EXERCISE DESCRIPTION:
The pictures stay out. Please retype every line below exactly.

** MATERIAL SUPPLIED follows **

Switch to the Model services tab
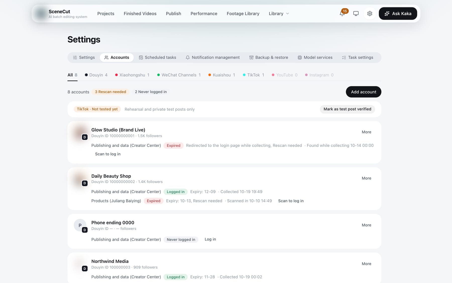The image size is (452, 283). point(315,57)
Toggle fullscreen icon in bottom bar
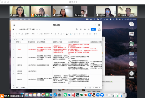This screenshot has height=98, width=145. [x=90, y=88]
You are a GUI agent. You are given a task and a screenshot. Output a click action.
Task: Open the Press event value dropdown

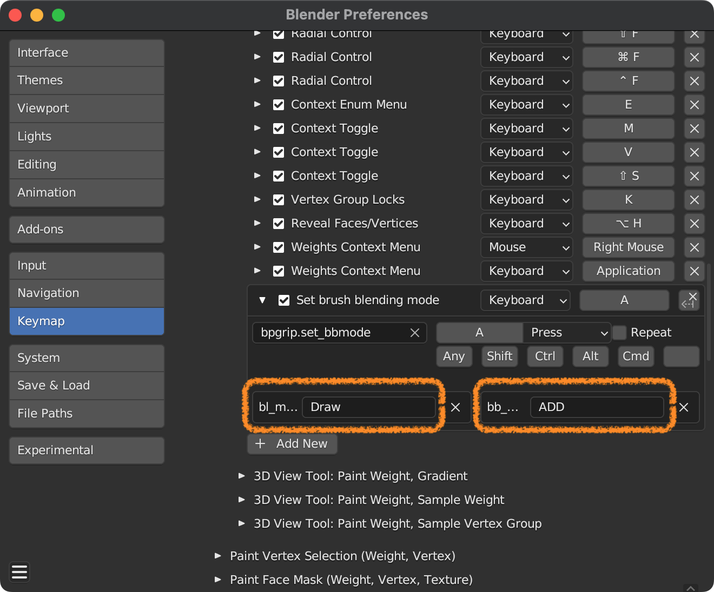566,333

** End of MATERIAL SUPPLIED **

RESULT:
Switch to the Model services tab
The image size is (452, 283). point(315,57)
Toggle fullscreen icon in bottom bar
This screenshot has height=98, width=145. [x=90, y=88]
You are a GUI agent. You are given a task and a screenshot. Output a click action.
Task: Open the Press event value dropdown

566,333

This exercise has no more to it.